Posted by: Jimbino | 05/29/2012 at 03:48 PM
Attempts to disturb or shock others in a gratuitous manner or needlessly test the limits of free speech would seem to interfere with the broader and more important goal of prompting individuals of diverse backgrounds and interests to think about our country’s penchant for undeclared and unjustifiable wars. This is not an endeavor to draw the lines between the “religious” and non-religious or “anti-religious” or test the doctrines of toleration and free speech, even if such things might, on occasion, arise as an incidental or spillover effect. If one is hoping to communicate with others who are members of a set large enough to include many individuals with whom one might otherwise be at odds ideologically or politically or culturally, what have you, then it seems prudent if not wise to act in the first instance in a way that invites them to take a step in one’s direction, that inclines them to keep a somewhat open mind, rather than so as to deliberately sabotage one’s efforts, to foreclose even the possibility of further communication, to assure failure. A little or incremental change (e.g., with regard to one’s ignorance, capacity for sympathy or compassion, or motivation to act so as to change an unethical or unjust status quo) is often better than none at all.

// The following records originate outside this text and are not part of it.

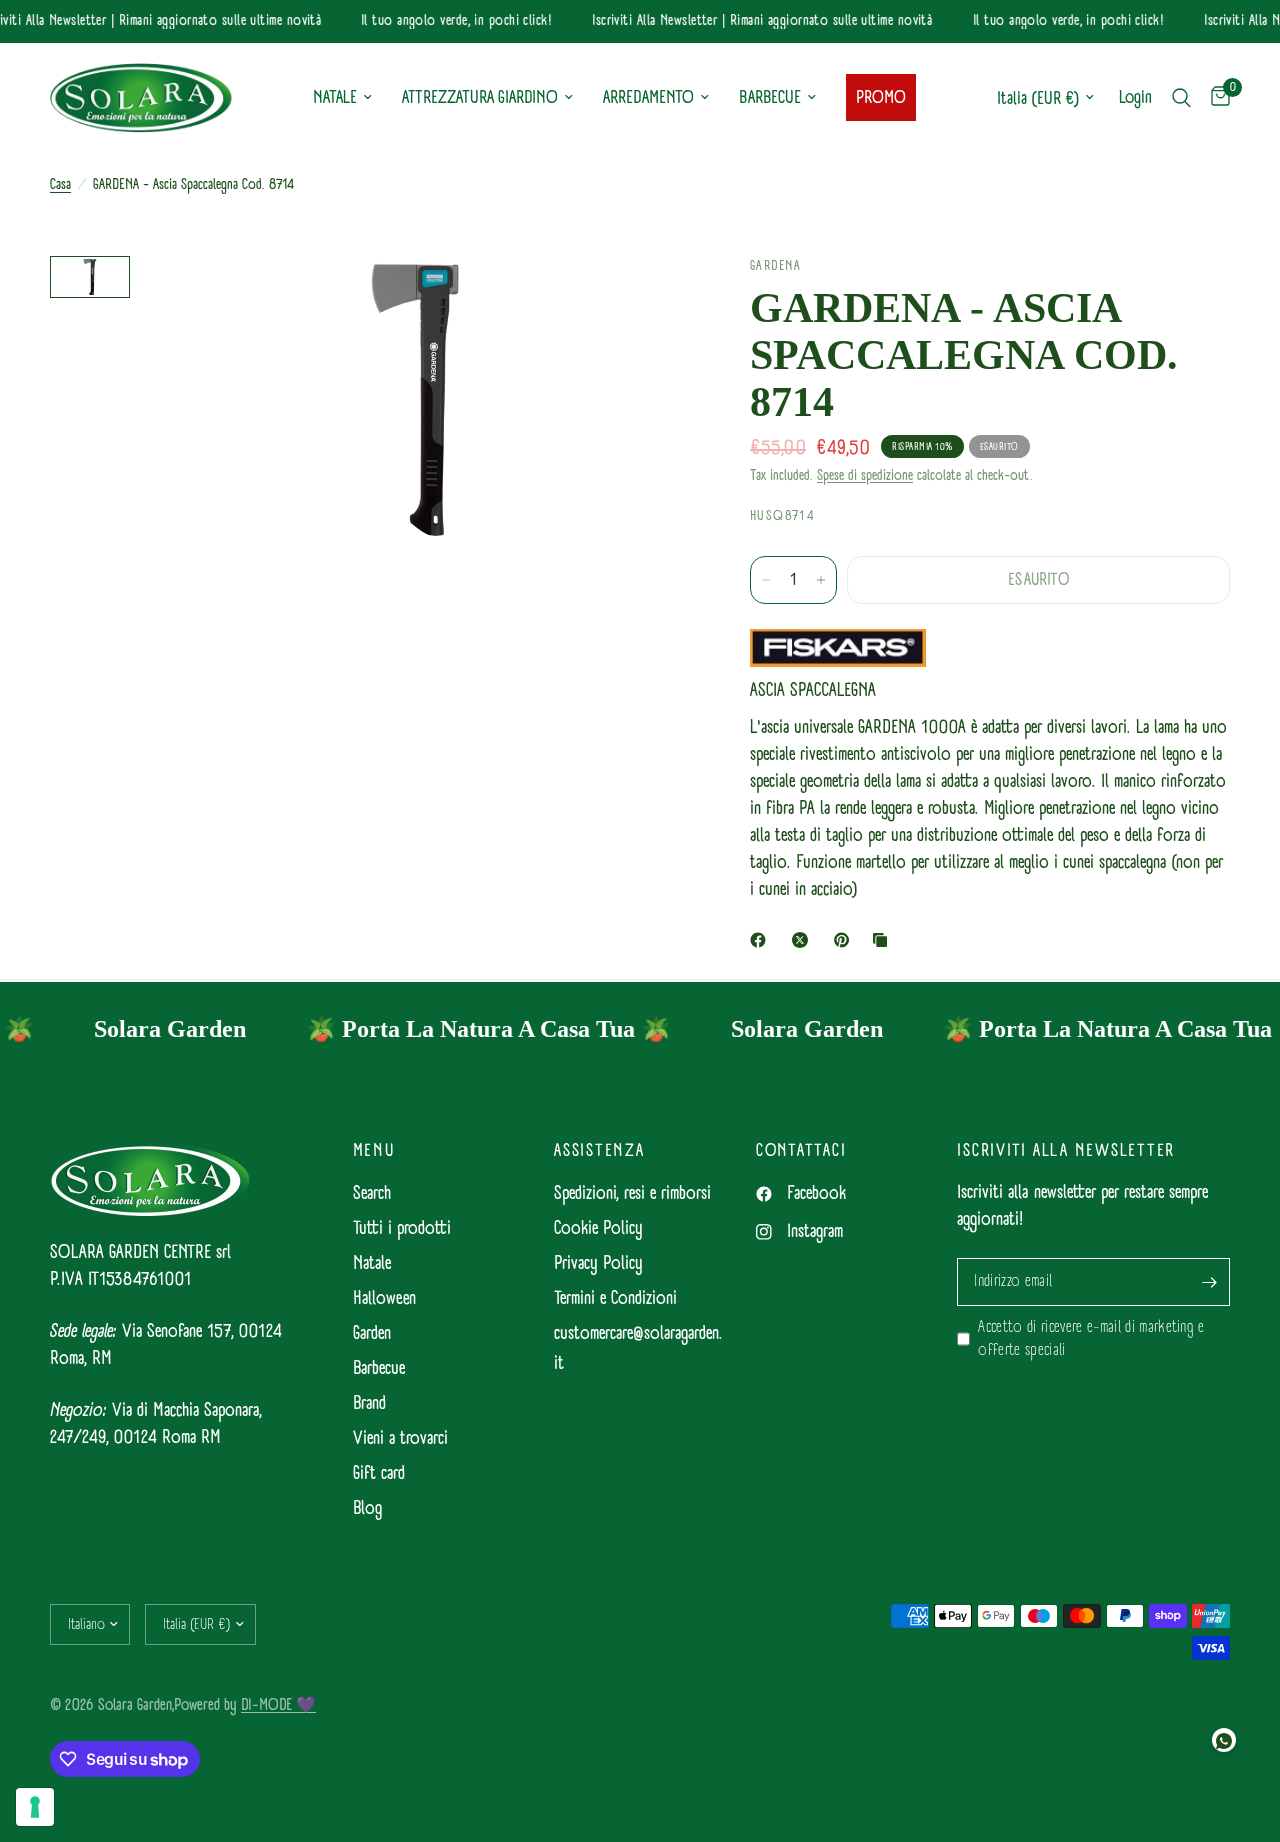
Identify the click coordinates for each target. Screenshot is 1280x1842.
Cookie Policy (598, 1228)
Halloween (384, 1298)
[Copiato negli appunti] (884, 940)
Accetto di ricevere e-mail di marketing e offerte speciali (1091, 1339)
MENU (374, 1151)
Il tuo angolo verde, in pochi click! (445, 21)
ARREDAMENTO (648, 97)
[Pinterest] (846, 940)
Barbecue (379, 1368)
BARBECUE (770, 97)
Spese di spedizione (865, 475)
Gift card (379, 1473)
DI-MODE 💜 (278, 1704)
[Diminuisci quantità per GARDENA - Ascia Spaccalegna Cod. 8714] (766, 580)
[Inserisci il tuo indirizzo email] (1210, 1282)
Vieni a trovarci (400, 1438)
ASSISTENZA (599, 1151)
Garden (372, 1333)
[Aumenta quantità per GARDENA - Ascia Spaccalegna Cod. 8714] (821, 580)
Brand (369, 1403)
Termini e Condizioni (615, 1298)
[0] (1215, 98)
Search (372, 1193)
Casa (60, 185)
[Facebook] (762, 940)
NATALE (335, 97)
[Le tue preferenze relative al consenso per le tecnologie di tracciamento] (35, 1807)
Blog (367, 1508)
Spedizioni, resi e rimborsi (632, 1193)
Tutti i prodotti (402, 1228)
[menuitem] (342, 98)
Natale (372, 1263)
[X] (804, 940)
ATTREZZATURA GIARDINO (480, 97)
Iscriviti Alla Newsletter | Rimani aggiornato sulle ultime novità (751, 21)
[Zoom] (649, 298)
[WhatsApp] (1224, 1740)
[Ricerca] (1181, 98)
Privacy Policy (598, 1263)
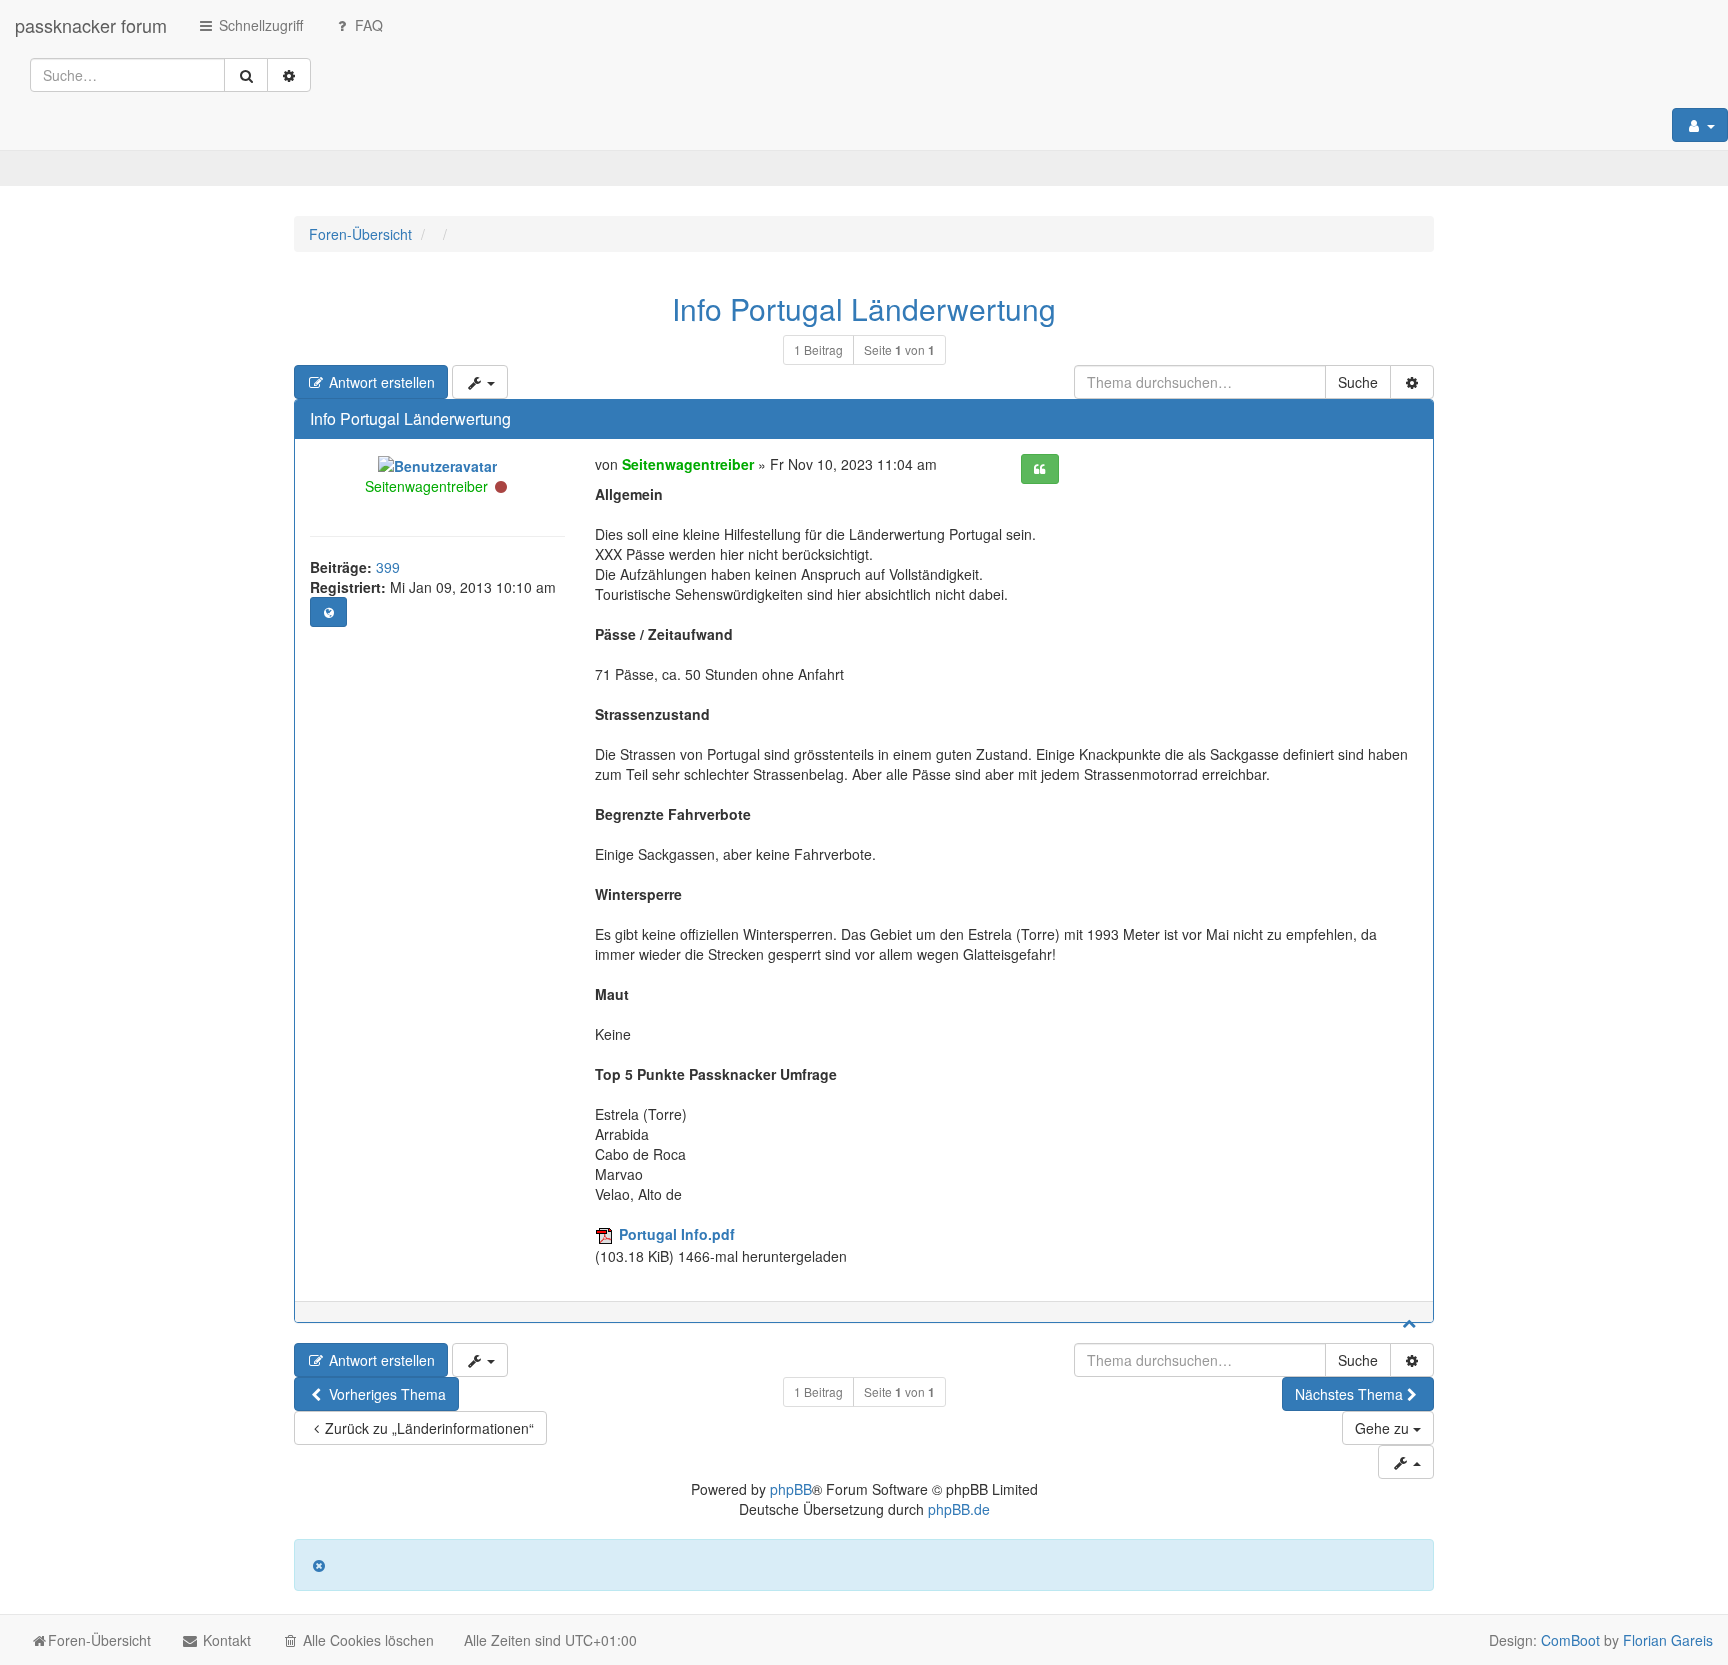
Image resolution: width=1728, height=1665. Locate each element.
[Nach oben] (1409, 1322)
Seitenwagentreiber (426, 486)
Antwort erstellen (380, 382)
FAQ (367, 25)
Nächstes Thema (1349, 1394)
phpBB (791, 1489)
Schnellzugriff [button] (259, 25)
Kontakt (225, 1640)
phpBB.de (959, 1509)
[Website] (328, 612)
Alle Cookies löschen (366, 1640)
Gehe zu (1384, 1428)
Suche (1358, 382)
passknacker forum (91, 25)
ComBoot (1570, 1640)
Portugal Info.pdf (677, 1234)
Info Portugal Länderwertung (864, 308)
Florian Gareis (1668, 1640)
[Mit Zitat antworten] (1039, 469)
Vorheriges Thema (385, 1394)
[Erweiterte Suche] (289, 75)
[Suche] (246, 75)
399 (388, 567)
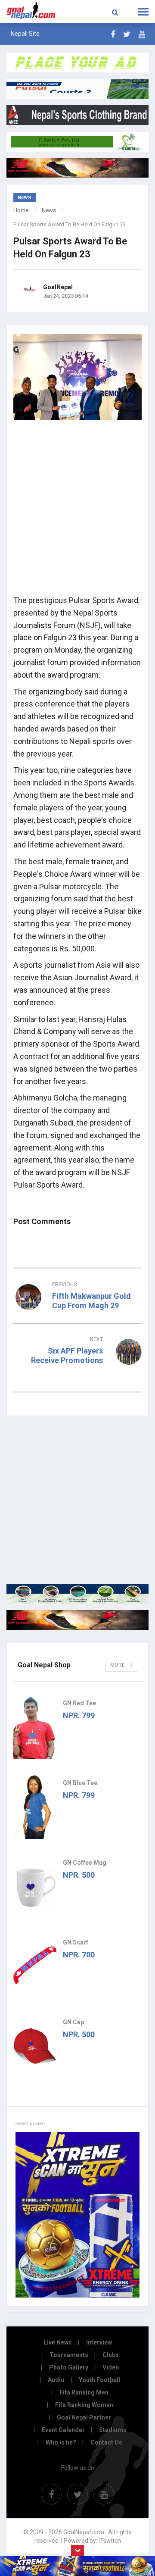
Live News (57, 2342)
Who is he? (61, 2442)
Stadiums (113, 2429)
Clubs (110, 2354)
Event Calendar (63, 2429)
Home (20, 210)
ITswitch (110, 2540)
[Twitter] (127, 34)
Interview (99, 2342)
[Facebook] (112, 34)
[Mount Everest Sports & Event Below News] (77, 1594)
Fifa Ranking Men (83, 2392)
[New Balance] (77, 1620)
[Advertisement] (77, 510)
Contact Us (106, 2442)
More (118, 1665)
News (49, 210)
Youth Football (99, 2379)
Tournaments (69, 2354)
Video (110, 2367)
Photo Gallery (68, 2367)
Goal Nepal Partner (84, 2417)
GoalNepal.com (31, 10)
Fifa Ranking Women (84, 2404)
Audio (56, 2379)
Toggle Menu (143, 12)
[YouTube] (142, 34)
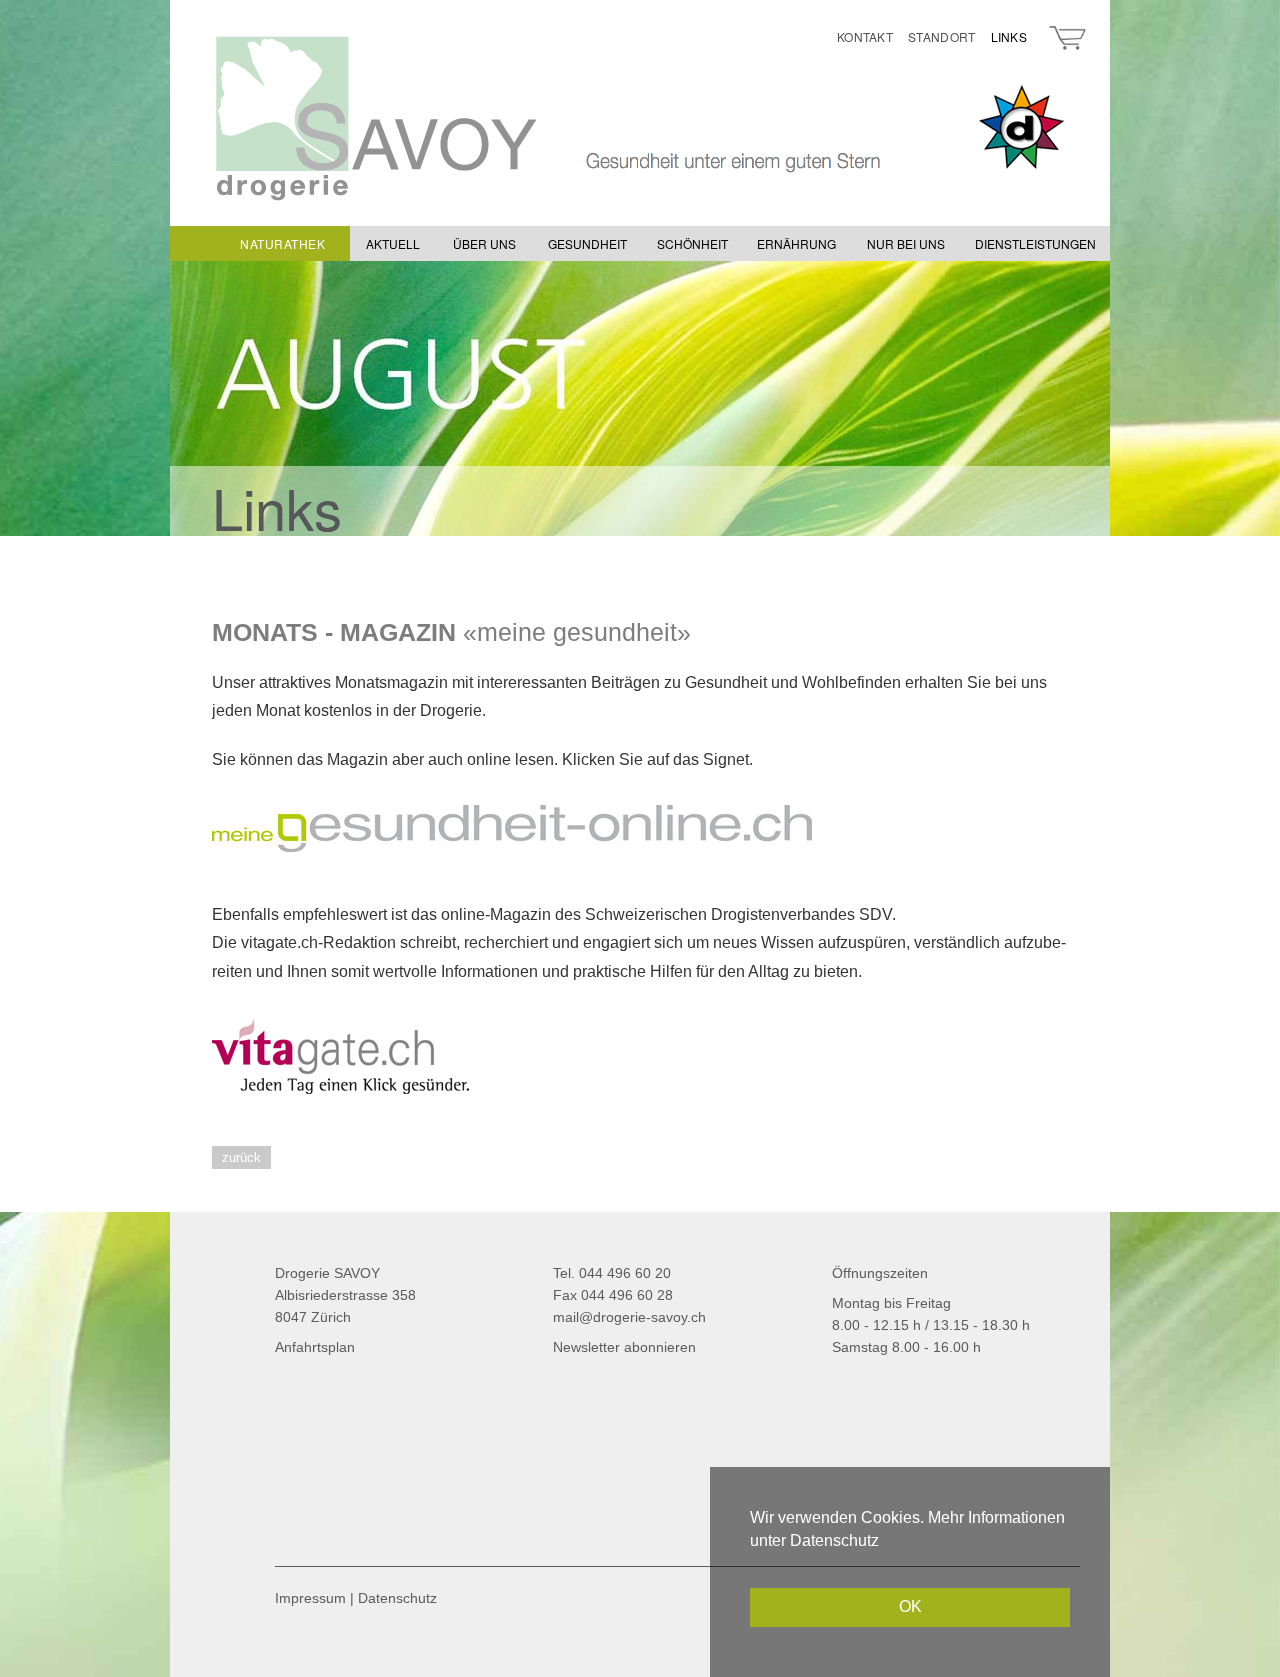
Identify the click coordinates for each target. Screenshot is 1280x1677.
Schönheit (692, 243)
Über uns (484, 243)
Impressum (310, 1598)
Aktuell (393, 243)
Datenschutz (397, 1598)
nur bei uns (906, 243)
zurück (241, 1157)
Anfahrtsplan (315, 1347)
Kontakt (865, 36)
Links (1009, 36)
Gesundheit (587, 243)
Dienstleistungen (1035, 243)
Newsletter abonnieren (624, 1347)
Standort (941, 36)
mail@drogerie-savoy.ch (629, 1317)
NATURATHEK (282, 243)
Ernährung (796, 243)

Posted by: Patrick S. O'Donnell | 05/29/2012 at 02:48 PM
How about, instead of crosses, purple phalli? How about crosses in urine bottles? How about upside-down flags?
Somehow, I don't think the religious and superstitious PC forces would tolerate such free speech.
Posted by: Jimbino | 05/29/2012 at 01:45 PM
The crosses here might be said to symbolize something on the order of what sociologists have described as "civil religion." I'm pretty confident of the fact that if someone wanted to replace one of the crosses with some other symbol they believed appropriate by way of memorialization, local members of the Veterans for Peace would not in any way object.
Which reminds me: I've seen pictures of a small circle of Buddhists who burned incense and chanted Buddhist mantras or prayers within the field of crosses.
Posted by: Patrick S. O'Donnell | 05/28/2012 at 02:27 PM
It looks like all the atheists and lapsed Catholics got crosses too.